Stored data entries
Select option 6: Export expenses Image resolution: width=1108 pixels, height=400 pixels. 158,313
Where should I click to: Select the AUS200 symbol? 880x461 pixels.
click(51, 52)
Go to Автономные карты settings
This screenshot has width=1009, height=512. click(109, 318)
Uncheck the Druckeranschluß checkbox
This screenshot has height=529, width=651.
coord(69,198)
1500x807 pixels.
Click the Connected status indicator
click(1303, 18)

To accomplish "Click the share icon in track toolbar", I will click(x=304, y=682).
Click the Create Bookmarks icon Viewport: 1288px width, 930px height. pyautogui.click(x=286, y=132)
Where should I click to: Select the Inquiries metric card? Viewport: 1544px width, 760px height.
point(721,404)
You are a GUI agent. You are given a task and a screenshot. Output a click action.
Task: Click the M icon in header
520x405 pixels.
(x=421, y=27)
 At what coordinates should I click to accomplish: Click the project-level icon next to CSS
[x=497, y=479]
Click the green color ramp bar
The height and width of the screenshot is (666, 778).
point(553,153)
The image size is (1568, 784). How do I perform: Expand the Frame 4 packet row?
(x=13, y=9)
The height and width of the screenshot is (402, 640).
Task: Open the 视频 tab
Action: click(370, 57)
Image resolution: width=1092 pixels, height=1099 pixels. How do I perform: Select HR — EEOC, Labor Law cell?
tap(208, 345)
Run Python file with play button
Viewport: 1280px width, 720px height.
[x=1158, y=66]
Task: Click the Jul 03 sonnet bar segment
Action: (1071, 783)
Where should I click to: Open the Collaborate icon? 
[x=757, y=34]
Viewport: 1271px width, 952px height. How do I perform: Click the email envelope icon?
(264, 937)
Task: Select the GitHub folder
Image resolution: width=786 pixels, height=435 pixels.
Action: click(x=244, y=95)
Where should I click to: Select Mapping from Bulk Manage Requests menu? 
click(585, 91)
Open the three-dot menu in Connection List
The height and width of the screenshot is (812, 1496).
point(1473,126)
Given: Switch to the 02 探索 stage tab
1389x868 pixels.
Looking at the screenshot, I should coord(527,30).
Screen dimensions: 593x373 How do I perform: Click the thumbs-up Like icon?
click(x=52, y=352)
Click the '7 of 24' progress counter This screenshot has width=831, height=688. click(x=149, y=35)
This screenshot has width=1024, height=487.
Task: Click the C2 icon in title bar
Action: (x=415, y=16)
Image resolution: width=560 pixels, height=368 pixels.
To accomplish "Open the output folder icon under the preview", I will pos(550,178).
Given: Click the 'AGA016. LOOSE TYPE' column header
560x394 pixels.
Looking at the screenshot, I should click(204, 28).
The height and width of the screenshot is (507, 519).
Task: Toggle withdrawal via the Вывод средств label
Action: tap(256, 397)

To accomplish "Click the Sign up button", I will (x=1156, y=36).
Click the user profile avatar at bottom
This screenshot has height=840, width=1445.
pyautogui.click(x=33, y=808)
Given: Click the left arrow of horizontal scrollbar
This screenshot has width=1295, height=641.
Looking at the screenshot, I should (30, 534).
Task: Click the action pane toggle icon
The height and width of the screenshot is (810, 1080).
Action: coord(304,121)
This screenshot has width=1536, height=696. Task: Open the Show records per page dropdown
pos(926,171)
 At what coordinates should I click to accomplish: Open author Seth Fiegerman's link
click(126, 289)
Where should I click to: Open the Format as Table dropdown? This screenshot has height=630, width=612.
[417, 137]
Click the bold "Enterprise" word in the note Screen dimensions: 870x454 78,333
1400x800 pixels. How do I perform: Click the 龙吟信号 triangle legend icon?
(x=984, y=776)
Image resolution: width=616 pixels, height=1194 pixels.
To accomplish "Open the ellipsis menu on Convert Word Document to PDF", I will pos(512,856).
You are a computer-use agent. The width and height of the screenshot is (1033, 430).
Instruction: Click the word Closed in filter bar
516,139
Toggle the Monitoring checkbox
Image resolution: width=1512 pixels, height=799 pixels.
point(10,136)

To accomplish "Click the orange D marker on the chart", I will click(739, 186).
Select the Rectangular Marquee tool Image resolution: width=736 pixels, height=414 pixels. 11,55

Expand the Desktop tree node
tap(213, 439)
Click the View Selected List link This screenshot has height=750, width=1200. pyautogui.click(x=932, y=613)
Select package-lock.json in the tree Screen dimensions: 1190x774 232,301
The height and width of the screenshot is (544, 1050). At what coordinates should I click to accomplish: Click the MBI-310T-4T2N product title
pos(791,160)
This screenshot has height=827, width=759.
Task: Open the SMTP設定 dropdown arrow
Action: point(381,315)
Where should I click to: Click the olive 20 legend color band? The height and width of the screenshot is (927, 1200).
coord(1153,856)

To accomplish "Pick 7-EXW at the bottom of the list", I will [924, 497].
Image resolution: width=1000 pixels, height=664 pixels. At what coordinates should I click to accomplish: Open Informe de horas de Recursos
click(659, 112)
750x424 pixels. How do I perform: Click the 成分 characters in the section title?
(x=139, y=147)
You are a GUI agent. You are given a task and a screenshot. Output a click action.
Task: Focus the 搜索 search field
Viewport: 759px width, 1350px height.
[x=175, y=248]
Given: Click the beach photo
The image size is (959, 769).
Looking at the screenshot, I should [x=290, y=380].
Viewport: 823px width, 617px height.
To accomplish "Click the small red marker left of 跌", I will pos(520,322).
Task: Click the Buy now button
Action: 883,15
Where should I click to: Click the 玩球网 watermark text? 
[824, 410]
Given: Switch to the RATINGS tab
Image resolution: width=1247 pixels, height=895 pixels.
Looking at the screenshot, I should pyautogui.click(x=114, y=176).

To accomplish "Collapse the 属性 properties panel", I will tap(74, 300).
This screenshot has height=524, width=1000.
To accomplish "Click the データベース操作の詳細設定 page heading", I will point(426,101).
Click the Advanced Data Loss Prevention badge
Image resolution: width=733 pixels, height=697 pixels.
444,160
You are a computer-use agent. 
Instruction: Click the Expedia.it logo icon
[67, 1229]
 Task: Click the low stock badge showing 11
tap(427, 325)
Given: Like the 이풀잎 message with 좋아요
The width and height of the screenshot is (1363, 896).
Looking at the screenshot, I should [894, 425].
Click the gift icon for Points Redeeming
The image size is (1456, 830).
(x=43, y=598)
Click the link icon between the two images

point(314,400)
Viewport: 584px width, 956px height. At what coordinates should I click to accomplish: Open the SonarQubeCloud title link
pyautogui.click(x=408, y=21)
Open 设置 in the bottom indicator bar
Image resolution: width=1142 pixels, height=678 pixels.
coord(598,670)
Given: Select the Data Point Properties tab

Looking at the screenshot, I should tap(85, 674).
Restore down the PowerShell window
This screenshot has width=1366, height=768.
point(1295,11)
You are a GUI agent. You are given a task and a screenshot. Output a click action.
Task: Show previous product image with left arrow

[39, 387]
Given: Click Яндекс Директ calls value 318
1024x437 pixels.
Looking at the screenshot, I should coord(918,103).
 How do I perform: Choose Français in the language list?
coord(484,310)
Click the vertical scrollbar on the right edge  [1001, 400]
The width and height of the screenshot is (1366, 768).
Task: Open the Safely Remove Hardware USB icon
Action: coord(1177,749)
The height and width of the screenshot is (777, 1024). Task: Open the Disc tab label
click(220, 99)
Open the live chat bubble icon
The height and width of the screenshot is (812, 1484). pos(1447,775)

▶ What needs to be done
Every record above must be repeated word for word.

▶ Response
Select option 6: Export expenses Image resolution: width=1108 pixels, height=400 pixels. 158,313
Where should I click to: Select the AUS200 symbol? 880x461 pixels.
click(51, 52)
Go to Автономные карты settings
This screenshot has width=1009, height=512. click(109, 318)
Uncheck the Druckeranschluß checkbox
This screenshot has height=529, width=651.
coord(69,198)
1500x807 pixels.
Click the Connected status indicator
click(1303, 18)

To accomplish "Click the share icon in track toolbar", I will click(x=304, y=682).
Click the Create Bookmarks icon Viewport: 1288px width, 930px height. pyautogui.click(x=286, y=132)
Where should I click to: Select the Inquiries metric card? Viewport: 1544px width, 760px height.
point(721,404)
You are a GUI agent. You are given a task and a screenshot. Output a click action.
Task: Click the M icon in header
520x405 pixels.
(x=421, y=27)
 At what coordinates should I click to accomplish: Click the project-level icon next to CSS
[x=497, y=479]
Click the green color ramp bar
The height and width of the screenshot is (666, 778).
point(553,153)
The image size is (1568, 784). How do I perform: Expand the Frame 4 packet row?
(x=13, y=9)
The height and width of the screenshot is (402, 640).
Task: Open the 视频 tab
Action: click(370, 57)
Image resolution: width=1092 pixels, height=1099 pixels. How do I perform: Select HR — EEOC, Labor Law cell?
tap(208, 345)
Run Python file with play button
Viewport: 1280px width, 720px height.
[x=1158, y=66]
Task: Click the Jul 03 sonnet bar segment
Action: (1071, 783)
Where should I click to: Open the Collaborate icon? 
[x=757, y=34]
Viewport: 1271px width, 952px height. How do I perform: Click the email envelope icon?
(264, 937)
Task: Select the GitHub folder
Image resolution: width=786 pixels, height=435 pixels.
Action: click(x=244, y=95)
Where should I click to: Select Mapping from Bulk Manage Requests menu? 
click(585, 91)
Open the three-dot menu in Connection List
The height and width of the screenshot is (812, 1496).
point(1473,126)
Given: Switch to the 02 探索 stage tab
1389x868 pixels.
Looking at the screenshot, I should coord(527,30).
Screen dimensions: 593x373 How do I perform: Click the thumbs-up Like icon?
click(x=52, y=352)
Click the '7 of 24' progress counter This screenshot has width=831, height=688. click(x=149, y=35)
This screenshot has width=1024, height=487.
Task: Click the C2 icon in title bar
Action: (x=415, y=16)
Image resolution: width=560 pixels, height=368 pixels.
To accomplish "Open the output folder icon under the preview", I will pos(550,178).
Given: Click the 'AGA016. LOOSE TYPE' column header
560x394 pixels.
Looking at the screenshot, I should click(204, 28).
The height and width of the screenshot is (507, 519).
Task: Toggle withdrawal via the Вывод средств label
Action: tap(256, 397)

To accomplish "Click the Sign up button", I will (x=1156, y=36).
Click the user profile avatar at bottom
This screenshot has height=840, width=1445.
pyautogui.click(x=33, y=808)
Given: Click the left arrow of horizontal scrollbar
This screenshot has width=1295, height=641.
Looking at the screenshot, I should (30, 534).
Task: Click the action pane toggle icon
The height and width of the screenshot is (810, 1080).
Action: coord(304,121)
This screenshot has width=1536, height=696. Task: Open the Show records per page dropdown
pos(926,171)
 At what coordinates should I click to accomplish: Open author Seth Fiegerman's link
click(126, 289)
Where should I click to: Open the Format as Table dropdown? This screenshot has height=630, width=612.
[417, 137]
Click the bold "Enterprise" word in the note Screen dimensions: 870x454 78,333
1400x800 pixels. How do I perform: Click the 龙吟信号 triangle legend icon?
(x=984, y=776)
Image resolution: width=616 pixels, height=1194 pixels.
To accomplish "Open the ellipsis menu on Convert Word Document to PDF", I will pos(512,856).
You are a computer-use agent. The width and height of the screenshot is (1033, 430).
Instruction: Click the word Closed in filter bar
516,139
Toggle the Monitoring checkbox
Image resolution: width=1512 pixels, height=799 pixels.
point(10,136)

To accomplish "Click the orange D marker on the chart", I will click(739, 186).
Select the Rectangular Marquee tool Image resolution: width=736 pixels, height=414 pixels. 11,55

Expand the Desktop tree node
tap(213, 439)
Click the View Selected List link This screenshot has height=750, width=1200. pyautogui.click(x=932, y=613)
Select package-lock.json in the tree Screen dimensions: 1190x774 232,301
The height and width of the screenshot is (544, 1050). At what coordinates should I click to accomplish: Click the MBI-310T-4T2N product title
pos(791,160)
This screenshot has height=827, width=759.
Task: Open the SMTP設定 dropdown arrow
Action: point(381,315)
Where should I click to: Click the olive 20 legend color band? The height and width of the screenshot is (927, 1200).
coord(1153,856)

To accomplish "Pick 7-EXW at the bottom of the list", I will [924, 497].
Image resolution: width=1000 pixels, height=664 pixels. At what coordinates should I click to accomplish: Open Informe de horas de Recursos
click(659, 112)
750x424 pixels. How do I perform: Click the 成分 characters in the section title?
(x=139, y=147)
You are a GUI agent. You are given a task and a screenshot. Output a click action.
Task: Focus the 搜索 search field
Viewport: 759px width, 1350px height.
[x=175, y=248]
Given: Click the beach photo
The image size is (959, 769).
Looking at the screenshot, I should [x=290, y=380].
Viewport: 823px width, 617px height.
To accomplish "Click the small red marker left of 跌", I will pos(520,322).
Task: Click the Buy now button
Action: 883,15
Where should I click to: Click the 玩球网 watermark text? 
[824, 410]
Given: Switch to the RATINGS tab
Image resolution: width=1247 pixels, height=895 pixels.
Looking at the screenshot, I should pyautogui.click(x=114, y=176).

To accomplish "Collapse the 属性 properties panel", I will tap(74, 300).
This screenshot has height=524, width=1000.
To accomplish "Click the データベース操作の詳細設定 page heading", I will point(426,101).
Click the Advanced Data Loss Prevention badge
Image resolution: width=733 pixels, height=697 pixels.
444,160
You are a computer-use agent. 
Instruction: Click the Expedia.it logo icon
[67, 1229]
 Task: Click the low stock badge showing 11
tap(427, 325)
Given: Like the 이풀잎 message with 좋아요
The width and height of the screenshot is (1363, 896).
Looking at the screenshot, I should [894, 425].
Click the gift icon for Points Redeeming
The image size is (1456, 830).
(x=43, y=598)
Click the link icon between the two images

point(314,400)
Viewport: 584px width, 956px height. At what coordinates should I click to accomplish: Open the SonarQubeCloud title link
pyautogui.click(x=408, y=21)
Open 设置 in the bottom indicator bar
Image resolution: width=1142 pixels, height=678 pixels.
coord(598,670)
Given: Select the Data Point Properties tab

Looking at the screenshot, I should tap(85, 674).
Restore down the PowerShell window
This screenshot has width=1366, height=768.
point(1295,11)
You are a GUI agent. You are given a task and a screenshot. Output a click action.
Task: Show previous product image with left arrow

[39, 387]
Given: Click Яндекс Директ calls value 318
1024x437 pixels.
Looking at the screenshot, I should coord(918,103).
 How do I perform: Choose Français in the language list?
coord(484,310)
Click the vertical scrollbar on the right edge  [1001, 400]
The width and height of the screenshot is (1366, 768).
Task: Open the Safely Remove Hardware USB icon
Action: coord(1177,749)
The height and width of the screenshot is (777, 1024). Task: Open the Disc tab label
click(220, 99)
Open the live chat bubble icon
The height and width of the screenshot is (812, 1484). pos(1447,775)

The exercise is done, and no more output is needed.